Die zuständige Abteilung der Verwaltung wird das Ratsmitglied Kaiser in Kürze über den Stand der Angelegenheit informieren.
f) Ratsmitglied Witte fragt, wann die Feuerwehrhalle fertiggestellt sein wird. Die Verwaltung teilt mit, daß die Feuerwehrhalle bereits fertiggestellt aber noch nicht in Betrieb genommen worden ist, da die Treppenanbindung noch nicht hergestellt ist.
Herr Witte bittet weiterhin um Auskunft, wann mit der Fertigstellung der Treppenanlage zu rechnen ist.
Bürgermeister Mangels erklärt hierzu, daß die Baumaßnahme der Treppenanlage innerhalb der Verwaltung im Hinblick auf die Finanzlage der Stadt zunächst noch zurückgestellt worden ist.

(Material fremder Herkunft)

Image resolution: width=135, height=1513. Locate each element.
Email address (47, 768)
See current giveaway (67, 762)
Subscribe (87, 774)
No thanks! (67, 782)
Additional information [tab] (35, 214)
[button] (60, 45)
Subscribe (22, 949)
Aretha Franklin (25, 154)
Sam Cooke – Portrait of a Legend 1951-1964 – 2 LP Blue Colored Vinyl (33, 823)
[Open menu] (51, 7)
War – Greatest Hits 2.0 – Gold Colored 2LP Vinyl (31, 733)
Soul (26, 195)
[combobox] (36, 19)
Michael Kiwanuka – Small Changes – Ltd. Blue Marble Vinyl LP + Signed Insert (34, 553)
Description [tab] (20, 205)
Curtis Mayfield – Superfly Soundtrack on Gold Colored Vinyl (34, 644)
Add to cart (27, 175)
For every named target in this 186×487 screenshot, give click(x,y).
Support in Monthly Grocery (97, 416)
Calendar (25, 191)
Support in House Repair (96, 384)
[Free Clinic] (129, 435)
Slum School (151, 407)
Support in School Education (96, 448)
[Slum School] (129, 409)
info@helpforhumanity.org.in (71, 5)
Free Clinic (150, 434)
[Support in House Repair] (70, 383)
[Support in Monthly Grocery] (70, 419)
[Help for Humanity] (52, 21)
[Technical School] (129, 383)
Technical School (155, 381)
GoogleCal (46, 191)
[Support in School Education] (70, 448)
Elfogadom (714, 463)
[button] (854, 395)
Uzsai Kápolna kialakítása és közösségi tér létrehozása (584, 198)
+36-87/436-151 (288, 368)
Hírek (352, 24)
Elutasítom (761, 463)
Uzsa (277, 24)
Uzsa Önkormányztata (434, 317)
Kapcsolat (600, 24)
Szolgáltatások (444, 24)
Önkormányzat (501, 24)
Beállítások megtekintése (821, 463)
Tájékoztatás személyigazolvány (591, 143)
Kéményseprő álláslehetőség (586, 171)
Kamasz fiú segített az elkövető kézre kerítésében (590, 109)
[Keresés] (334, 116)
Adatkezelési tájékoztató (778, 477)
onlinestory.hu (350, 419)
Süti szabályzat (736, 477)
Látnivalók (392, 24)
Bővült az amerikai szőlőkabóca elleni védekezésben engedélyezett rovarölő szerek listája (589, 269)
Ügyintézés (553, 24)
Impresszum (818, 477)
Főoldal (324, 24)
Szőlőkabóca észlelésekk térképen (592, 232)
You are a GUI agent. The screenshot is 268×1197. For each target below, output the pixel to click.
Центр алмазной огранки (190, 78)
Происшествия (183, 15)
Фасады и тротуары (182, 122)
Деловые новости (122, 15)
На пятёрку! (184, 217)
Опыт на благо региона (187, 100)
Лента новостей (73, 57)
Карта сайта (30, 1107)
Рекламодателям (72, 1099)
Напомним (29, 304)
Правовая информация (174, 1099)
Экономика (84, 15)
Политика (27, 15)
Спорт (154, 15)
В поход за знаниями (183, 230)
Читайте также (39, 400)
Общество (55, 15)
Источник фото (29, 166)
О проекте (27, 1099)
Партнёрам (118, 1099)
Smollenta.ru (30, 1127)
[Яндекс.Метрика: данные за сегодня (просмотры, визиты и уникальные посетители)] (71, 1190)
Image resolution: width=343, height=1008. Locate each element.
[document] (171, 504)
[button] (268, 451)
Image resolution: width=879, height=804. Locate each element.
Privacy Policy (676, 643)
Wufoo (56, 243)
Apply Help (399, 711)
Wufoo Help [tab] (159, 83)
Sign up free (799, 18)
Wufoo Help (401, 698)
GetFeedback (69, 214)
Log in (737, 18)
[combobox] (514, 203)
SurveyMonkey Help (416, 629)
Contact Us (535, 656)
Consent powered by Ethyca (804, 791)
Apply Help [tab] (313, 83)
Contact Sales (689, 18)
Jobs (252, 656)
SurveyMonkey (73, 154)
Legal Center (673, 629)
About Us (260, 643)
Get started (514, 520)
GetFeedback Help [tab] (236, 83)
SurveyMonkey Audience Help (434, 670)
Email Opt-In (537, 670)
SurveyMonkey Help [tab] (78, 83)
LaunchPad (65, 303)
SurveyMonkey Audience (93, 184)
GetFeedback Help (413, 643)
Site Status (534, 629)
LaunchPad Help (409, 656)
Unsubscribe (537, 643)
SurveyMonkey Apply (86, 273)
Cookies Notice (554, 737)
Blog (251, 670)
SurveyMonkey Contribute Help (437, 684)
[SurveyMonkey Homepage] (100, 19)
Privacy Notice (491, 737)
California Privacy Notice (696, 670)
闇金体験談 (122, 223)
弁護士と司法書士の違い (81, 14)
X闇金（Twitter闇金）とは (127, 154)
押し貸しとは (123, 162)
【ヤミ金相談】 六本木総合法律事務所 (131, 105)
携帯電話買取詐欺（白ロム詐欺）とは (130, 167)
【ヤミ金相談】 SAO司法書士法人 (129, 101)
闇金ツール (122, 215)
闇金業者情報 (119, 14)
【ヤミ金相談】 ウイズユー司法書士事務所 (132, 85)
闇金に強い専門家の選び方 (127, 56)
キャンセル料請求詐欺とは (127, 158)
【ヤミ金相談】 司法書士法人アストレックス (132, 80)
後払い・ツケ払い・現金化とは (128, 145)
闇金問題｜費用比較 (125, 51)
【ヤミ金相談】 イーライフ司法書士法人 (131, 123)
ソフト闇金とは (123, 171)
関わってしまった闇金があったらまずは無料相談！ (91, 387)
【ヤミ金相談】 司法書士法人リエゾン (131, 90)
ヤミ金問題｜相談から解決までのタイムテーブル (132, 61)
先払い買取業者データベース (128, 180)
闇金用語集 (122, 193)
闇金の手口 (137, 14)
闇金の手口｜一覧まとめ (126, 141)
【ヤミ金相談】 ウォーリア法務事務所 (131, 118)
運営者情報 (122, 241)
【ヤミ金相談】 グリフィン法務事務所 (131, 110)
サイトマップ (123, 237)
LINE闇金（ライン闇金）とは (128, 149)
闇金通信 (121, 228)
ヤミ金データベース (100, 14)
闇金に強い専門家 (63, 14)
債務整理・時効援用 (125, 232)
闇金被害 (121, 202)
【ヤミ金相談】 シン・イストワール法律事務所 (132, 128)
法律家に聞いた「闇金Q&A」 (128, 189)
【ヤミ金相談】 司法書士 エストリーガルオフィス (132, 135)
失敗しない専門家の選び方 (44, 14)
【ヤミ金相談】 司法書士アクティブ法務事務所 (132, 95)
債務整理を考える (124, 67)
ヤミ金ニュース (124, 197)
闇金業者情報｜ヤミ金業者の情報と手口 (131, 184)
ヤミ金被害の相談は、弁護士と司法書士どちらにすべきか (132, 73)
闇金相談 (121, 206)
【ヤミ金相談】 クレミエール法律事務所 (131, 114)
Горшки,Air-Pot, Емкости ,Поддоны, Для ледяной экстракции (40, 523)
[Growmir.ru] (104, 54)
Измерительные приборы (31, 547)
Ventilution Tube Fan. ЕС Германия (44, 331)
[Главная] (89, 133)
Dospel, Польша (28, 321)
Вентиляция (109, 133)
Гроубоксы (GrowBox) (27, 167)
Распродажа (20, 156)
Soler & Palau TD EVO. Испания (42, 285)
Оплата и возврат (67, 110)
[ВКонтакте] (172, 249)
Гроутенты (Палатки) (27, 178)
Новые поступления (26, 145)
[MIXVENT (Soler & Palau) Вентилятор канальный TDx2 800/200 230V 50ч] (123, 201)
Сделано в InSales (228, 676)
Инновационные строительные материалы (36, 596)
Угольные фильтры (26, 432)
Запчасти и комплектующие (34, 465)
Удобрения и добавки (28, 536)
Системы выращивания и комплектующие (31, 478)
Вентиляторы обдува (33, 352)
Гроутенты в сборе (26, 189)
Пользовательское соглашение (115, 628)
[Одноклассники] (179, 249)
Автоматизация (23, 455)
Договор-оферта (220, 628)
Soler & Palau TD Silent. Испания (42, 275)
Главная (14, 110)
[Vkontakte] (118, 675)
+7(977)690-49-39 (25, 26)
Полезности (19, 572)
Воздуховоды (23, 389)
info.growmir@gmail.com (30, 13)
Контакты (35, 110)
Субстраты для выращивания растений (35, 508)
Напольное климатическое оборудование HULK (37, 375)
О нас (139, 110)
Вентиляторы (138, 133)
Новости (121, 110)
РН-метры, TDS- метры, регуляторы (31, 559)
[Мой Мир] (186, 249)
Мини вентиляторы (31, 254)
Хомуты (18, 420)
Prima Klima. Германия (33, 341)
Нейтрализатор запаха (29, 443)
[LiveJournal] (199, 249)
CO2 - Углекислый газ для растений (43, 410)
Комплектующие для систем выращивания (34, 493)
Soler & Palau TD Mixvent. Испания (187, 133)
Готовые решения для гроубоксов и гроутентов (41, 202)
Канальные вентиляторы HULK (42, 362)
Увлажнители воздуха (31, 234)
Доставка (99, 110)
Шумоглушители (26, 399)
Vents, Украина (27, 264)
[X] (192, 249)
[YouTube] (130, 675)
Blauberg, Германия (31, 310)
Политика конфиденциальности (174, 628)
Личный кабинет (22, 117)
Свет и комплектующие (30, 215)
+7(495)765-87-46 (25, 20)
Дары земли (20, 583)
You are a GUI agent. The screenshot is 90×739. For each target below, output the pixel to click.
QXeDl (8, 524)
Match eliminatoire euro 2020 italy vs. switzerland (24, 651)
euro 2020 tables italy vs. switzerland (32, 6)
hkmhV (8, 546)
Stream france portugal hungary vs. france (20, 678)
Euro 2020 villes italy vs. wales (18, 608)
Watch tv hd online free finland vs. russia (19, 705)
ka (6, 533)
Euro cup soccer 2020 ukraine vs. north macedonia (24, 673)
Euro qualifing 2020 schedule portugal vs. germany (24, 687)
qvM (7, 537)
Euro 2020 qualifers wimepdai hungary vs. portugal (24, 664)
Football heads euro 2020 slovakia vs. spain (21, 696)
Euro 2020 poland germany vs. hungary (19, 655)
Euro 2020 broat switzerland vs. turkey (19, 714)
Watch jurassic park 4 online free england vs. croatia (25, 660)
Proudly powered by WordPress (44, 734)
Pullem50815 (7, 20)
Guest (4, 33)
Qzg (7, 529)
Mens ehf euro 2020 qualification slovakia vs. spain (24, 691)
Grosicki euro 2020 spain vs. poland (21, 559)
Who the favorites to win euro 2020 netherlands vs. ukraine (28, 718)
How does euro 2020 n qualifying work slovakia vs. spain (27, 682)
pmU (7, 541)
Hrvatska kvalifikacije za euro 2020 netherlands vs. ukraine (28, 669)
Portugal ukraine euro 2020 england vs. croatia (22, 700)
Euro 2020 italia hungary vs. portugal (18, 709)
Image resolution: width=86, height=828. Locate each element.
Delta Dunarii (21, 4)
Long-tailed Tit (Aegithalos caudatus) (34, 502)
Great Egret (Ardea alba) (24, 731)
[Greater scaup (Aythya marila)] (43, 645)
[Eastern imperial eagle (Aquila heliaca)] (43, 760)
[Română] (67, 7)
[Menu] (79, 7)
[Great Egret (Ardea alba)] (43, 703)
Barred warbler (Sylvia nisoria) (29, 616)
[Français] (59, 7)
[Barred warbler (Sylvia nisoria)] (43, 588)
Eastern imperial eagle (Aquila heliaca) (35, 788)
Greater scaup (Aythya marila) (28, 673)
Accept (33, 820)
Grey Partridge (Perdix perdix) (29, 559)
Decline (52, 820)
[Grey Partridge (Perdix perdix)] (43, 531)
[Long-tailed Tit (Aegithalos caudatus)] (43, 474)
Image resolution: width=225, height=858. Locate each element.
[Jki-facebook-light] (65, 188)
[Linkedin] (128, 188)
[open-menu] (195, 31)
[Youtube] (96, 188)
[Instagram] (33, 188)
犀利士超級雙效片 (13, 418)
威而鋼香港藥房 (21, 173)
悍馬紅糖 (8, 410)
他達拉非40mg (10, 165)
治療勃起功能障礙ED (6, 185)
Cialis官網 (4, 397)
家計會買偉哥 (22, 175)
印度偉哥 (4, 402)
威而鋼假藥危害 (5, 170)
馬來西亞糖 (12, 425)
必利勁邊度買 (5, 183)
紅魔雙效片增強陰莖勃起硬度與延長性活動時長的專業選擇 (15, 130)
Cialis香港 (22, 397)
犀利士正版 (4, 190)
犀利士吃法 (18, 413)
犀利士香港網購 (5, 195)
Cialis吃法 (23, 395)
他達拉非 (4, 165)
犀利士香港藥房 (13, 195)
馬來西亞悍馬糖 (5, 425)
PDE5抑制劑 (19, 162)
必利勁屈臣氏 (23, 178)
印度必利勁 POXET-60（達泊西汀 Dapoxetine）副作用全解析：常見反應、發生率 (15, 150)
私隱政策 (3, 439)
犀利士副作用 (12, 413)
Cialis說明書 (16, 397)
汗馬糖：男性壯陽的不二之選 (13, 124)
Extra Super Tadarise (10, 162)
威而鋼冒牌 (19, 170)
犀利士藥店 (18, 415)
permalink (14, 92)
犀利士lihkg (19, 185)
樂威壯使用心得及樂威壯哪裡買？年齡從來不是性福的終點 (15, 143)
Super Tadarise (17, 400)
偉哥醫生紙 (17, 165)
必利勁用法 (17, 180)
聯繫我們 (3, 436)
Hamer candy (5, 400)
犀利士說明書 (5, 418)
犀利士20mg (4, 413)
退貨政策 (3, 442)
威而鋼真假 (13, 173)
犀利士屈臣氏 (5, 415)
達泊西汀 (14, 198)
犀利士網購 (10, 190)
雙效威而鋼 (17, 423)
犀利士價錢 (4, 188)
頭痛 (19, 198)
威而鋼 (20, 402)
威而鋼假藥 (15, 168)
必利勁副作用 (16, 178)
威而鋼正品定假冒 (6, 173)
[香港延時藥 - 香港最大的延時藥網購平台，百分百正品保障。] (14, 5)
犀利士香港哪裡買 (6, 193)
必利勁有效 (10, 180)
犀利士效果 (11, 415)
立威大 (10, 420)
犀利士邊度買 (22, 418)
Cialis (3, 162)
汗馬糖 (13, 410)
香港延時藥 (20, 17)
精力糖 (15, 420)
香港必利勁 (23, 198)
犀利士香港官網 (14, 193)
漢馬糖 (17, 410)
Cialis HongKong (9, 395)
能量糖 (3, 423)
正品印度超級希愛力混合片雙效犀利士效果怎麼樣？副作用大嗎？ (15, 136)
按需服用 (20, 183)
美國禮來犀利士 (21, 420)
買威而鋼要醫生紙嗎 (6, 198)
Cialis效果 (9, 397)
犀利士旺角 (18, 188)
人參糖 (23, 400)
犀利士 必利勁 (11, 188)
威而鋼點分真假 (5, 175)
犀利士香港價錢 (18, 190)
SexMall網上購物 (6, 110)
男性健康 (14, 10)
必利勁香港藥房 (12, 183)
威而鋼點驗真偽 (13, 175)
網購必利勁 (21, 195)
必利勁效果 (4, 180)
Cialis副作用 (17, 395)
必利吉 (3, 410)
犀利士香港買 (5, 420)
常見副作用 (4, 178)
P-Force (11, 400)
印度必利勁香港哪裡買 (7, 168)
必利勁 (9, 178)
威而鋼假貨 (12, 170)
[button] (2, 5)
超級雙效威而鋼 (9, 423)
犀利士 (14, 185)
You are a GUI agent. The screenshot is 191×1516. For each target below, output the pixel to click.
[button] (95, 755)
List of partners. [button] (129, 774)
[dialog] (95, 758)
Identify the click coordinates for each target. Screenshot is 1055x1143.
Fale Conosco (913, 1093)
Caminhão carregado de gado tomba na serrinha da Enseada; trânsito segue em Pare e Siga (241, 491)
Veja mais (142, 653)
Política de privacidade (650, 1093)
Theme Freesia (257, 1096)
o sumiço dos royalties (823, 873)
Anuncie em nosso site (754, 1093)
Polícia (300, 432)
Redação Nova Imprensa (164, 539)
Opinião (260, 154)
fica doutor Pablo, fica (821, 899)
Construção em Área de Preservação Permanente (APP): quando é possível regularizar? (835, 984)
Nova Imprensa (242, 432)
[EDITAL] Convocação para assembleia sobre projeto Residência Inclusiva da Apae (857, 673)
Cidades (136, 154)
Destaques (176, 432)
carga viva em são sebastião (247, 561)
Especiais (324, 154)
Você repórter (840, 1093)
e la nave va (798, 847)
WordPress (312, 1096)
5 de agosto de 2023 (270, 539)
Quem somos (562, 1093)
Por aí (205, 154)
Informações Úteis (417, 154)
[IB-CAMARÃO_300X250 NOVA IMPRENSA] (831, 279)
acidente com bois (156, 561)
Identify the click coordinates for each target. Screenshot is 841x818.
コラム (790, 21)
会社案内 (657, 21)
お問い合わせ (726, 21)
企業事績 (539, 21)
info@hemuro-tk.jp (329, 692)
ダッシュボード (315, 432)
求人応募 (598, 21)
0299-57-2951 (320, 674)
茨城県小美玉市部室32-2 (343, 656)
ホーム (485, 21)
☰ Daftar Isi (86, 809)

Auf die Frage des Ratsmitgliedes Witte nach dem Stand der Kaufverhandlungen bezüglich des Schloßberges teilt die Verwaltung mit, daß der Notariatstermin, der in dieser Woche stattfinden sollte, verlegt werden mußte, weil sich noch ein Teil des Schloßberges in Staatseigentum befindet.
g) Bürgermeister Mangels informiert den Stadtrat über die für 1975 geplante Errichtung einer Standortnebenstelle im Bereich der Kaserne und die damit verbundene Gestaltung der Grünanlagen.
h) Bürgermeister Mangels informiert den Stadtrat über eine Aufstellung der Verwaltung bezüglich der Busabfahrtzeiten im Bereich des Großen Marktes und der Fröschpfort.
Er spricht sich dafür aus, entgegen der von dem verstorbenen ehemaligen 1. Beigeordneten der Stadt Josef Straub vertretenen Auffassung, keine Haltestelle auf dem Konrad-Adenauer-Platz einzurichten. Außerdem vertritt er die Auffassung, bis zur endgültigen Herstellung des Busbahnhofes im Bereich des Konrad-Adenauer-Platzes im Rahmen der Altstadtsanierung die Haltestelle vor und gegenüber dem Rathaus beizubehalten.